There are no standardised criteria for interpreting the antimicrobial susceptibility testing of Leuconostoc spp. - therapy should be guided by the MIC of the isolate. Leuconostoc spp. are intrinsically resistant to glycopeptides, owing to the production of peptidoglycan precursors ending in D-Ala-D-Lac, but are usually susceptible to penicillin, ampicillin, aminoglycosides, clindamycin, minocycline and macrolides.17 In addition, linezolid and daptomycin have been used successfully to treat Leuconostoc bacteremia, although linezolid MICs of Leuconostoc spp. are usually higher when compared with those of streptococci.3,18 Moderate susceptibility is seen with cephalosporins, chloramphenicol, tetracycline and doxycycline.3 Although the organism has been shown to be resistant to cefoxitin, it is susceptible to cefotaxime in vitro.19 This may have been an alternative therapeutic option in our patient.

Tigecycline, a glycylcycline, is a broad spectrum synthetic derivative of minocycline which has a broad spectrum of activity against various gram-positive and gram-negative bacteria including multidrug-resistant strains, anaerobic bacteria and atypical organisms.
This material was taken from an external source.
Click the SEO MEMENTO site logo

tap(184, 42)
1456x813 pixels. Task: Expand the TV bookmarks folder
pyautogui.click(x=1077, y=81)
It has proven to be useful in the treatment of hospital-acquired infections caused by vancomycin-intermediate and vancomycin-resistant enterococci (VRE), meticillin-resistant Staphylococcus aureus (MRSA), extended-spectrum β-lactamase (ESBL)-producing Enterobacteriaceae, multidrug-resistant Acinetobacter baumanii and penicillin-resistant Streptococcus pneumoniae.20,21

In the UK, its licensed indications are complicated intra-abdominal and complicated skin and soft tissue infection.22,23 It is also licensed for the treatment of community-acquired pneumonia in the US.24

Conclusions

Although tigecycline has been demonstrated to be a safe and effective second-line option in microbiologically documented infections in neutropenic patients, there have been no trials to determine whether tigecycline is effective in neutropenic bacteremia and there are also theoretical concerns surrounding low serum concentrations (due to a large volume of distribution) and its mostly bacteriostatic activity.25 It is for this reason that tigecycline is not generally recommended for primary bacteremia but it is used for secondary bacteremia associated with complicated skin and soft tissue infections, intra-abdominal infections and community-acquired pneumonia.26 Despite these concerns, here we report the first successful use of tigecycline in the treatment of Leuconostoc bacteremia in a neutropenic patient.